As the international conference issued 10 recommendations to direct Anglican churches live out their mission in the world, Ndungane called it a "momentous period in the life of our church."

''Here we have people of God gathered together in the context of prayer and theology, sharing diverse experiences and views on specific social issues, renewing the church's commitment and capabilities to respond to God's call to service in the 21st century," said Ndungane, who plans to retire by 2008.

The Cape Town archbishop, notorious for his liberal stance on homosexuality, had criticized the dominant talks of the controversy over homosexuality within the Anglican Communion, saying that it sidetracked global issues of AIDS and poverty.

With Anglican attention solely on the MDGs in the past week, delegates from most of the Communion's 38 provinces went beyond recommendations to help advance the developmental agenda.

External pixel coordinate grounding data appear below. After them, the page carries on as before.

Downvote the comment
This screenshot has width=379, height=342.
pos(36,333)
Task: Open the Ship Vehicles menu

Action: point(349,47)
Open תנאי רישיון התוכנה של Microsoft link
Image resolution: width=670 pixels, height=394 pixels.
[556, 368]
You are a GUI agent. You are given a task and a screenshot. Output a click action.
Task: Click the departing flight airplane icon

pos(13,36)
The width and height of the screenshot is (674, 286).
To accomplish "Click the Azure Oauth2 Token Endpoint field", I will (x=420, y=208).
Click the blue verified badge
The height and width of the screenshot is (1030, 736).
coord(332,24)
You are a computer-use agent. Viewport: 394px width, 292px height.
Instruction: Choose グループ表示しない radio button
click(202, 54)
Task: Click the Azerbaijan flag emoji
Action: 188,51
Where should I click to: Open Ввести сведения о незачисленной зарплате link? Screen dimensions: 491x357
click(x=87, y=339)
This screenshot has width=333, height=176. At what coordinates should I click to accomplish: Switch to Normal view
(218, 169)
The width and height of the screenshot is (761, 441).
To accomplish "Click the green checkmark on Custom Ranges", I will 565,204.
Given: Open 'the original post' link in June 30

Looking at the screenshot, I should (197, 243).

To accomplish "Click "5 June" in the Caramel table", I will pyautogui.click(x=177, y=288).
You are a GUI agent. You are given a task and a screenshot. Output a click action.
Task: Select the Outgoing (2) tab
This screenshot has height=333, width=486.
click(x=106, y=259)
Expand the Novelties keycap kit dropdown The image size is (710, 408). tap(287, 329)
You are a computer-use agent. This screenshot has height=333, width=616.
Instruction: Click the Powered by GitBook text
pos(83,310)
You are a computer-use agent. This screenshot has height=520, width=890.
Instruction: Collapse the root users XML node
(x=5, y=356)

The report of the 10 recommendations, which articulates the rights of women and children and pushes on the eradication of poverty and strengthening the capacity of educational institutions, will be sent to every Anglican province, according to Ndungane, asking recipients to make an official response. And the conference planning group will propose a strategy for implementing the recommendations.

In a March 14 letter to the Episcopal Church, Episcopal delegates, including Presiding Bishop Katharine Jefferts Schori and former head the Rt. Rev. Frank T. Griswold, affirmed their commitment to the MDGs and that the Communion is "alive and well" in pursuing God's mission.

"There is no doubt in our minds that The Episcopal Church is called by God to mission in the world. The provinces in the Anglican Communion are our mission partners in faith and commitment to the work of Jesus Christ in the world," stated the letter, according to the Episcopal News Service.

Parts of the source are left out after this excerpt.